In my nearly decade long career as a teacher and overall, in all my years as a reader, I’ve come across an alarming number of men and male students who say that they’ve never read Jane Austen. Each time, I am as shocked as I was the first time I heard that.

To give you some context, I am a teacher of English and Creative Writing so it’s only natural for me to enquire about students’ reading habits at the beginning of a term. And without fail, every time I ask the men in my classes if they’ve read Austen, their answer is invariably ‘no’. Upon further enquiry, I discovered that this was because they thought of Austen as a ‘rom-com writer’ (not my words). Any self-respecting Austenite (yes, that’s what we’re called) will know that this couldn’t be further from the truth. Of course, there is romance and comedy in her works but it would be too marginalizing to characterize her as just a writer of rom-com literature. Like a number of authors of her era, Austen’s writing is far more complex and layered than just the love stories in her books.

“I could not sit seriously down to write a serious Romance under any other motive than to save my life, & if it were indispensable for me to keep it up & never relax into laughing at myself or other people, I am sure I should be hung before I had finished the first chapter. No — I must keep my own style & go on in my own way; and though I may never succeed again in that, I am convinced that I should totally fail in any other.” (Jane Austen’s Letters)

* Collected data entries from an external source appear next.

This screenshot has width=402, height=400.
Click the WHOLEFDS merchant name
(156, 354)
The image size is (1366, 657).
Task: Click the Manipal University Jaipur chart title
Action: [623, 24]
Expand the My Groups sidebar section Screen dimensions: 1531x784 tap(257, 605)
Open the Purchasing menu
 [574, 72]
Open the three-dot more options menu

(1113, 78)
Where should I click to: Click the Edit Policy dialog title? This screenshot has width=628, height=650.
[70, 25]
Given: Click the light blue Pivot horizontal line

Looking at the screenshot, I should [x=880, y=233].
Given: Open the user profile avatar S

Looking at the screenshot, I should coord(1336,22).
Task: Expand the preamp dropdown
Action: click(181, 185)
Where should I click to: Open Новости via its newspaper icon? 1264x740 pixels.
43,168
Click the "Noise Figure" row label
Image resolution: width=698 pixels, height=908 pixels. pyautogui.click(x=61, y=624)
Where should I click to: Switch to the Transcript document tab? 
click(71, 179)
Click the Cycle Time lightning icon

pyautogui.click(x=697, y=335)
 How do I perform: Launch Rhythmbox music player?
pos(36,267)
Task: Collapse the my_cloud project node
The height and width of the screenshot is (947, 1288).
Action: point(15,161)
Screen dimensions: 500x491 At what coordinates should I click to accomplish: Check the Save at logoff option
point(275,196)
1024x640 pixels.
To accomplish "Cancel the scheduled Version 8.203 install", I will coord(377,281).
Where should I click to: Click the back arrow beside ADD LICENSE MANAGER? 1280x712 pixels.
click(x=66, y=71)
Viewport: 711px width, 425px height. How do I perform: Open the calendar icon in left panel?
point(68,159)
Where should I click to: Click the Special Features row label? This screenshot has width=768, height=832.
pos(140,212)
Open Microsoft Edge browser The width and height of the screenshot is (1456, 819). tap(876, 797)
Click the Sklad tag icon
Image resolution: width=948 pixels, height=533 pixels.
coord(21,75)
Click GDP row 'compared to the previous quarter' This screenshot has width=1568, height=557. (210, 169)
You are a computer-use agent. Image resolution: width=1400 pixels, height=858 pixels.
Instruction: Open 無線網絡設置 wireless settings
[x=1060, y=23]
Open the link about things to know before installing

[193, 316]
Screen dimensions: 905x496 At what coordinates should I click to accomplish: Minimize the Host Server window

I was 12 when I got my first taste of her work. I started with Pride and Prejudice (surprise, surprise!) and I’ll be honest here — I did only care about the love story at that age. I saw myself in Lizzie (you see, I’d been told way too often that I was too sarcastic for my own good) and I wished I’d meet a Mr Darcy someday. And for a couple of years after that, even as I read the rest of her books, I had a feeling that I’d missed out on something. Like I hadn’t fully grasped yet just why this woman was so popular, some centuries after her time. So, I read Pride and Prejudice again (this time I was 17). And what a revelation it was!

My dear Lizzie, was so much more than just a witty young girl and Mr Darcy was so much more than just a stuck up richie rich. I discovered where the true comedy of the book lay (in Mr Bennet’s character), and I fell in love with Jane’s effortless writing, succinct and decorous as it was and continues to be.

“I hate to hear you talk about all women as if they were fine ladies instead of rational creatures. None of us want to be in calm waters all our lives.” (Persuasion)

One of the biggest things that, to date, stand out for me here are how after being rejected by a woman so decidedly poor and inferior in status, Mr Darcy didn’t resort to calling her names or pursuing her despite her obvious disinterest. It can’t be denied that the fact that this was written by a woman has something to do with how this man dealt with rejection. Every single woman I know will vouch for the fact that this is probably how they’d like the men in their life to deal with a rejection. But in many cases, literature and cinema showed us how a man was simply incapable of accepting that the woman he loved might not love him back.

In Emma, Mr Knightley (another excessively rich man) offers to move to Hartfield estate to live with Emma and her father, who he knows she won’t be able to abandon. In Sense and Sensibility, Colonel Brandon stands by gracefully as the object of his affection pines over another. It may seem simplistic to point these examples out but it is important when you realize just how much it means to women to see men like this (even if they are only fictional).

“You are too generous to trifle with me. If your feelings are still what they were last April, tell me so at once. My affections and wishes are unchanged; but one word from you will silence me on this subject for ever.” (Pride and Prejudice)

Popular literature and cinema have often (and successfully) tried to sell the idea of the angry young man. The man who doesn’t take no for an answer, the man who pursues his love interest until she gives in and the man who, if rejected, goes into a deeply disturbing downward spiral — these characters have for so long, been painted as desirable and romantic that it’s hard to see them for who they really are — annoying, childish and frankly, dangerous.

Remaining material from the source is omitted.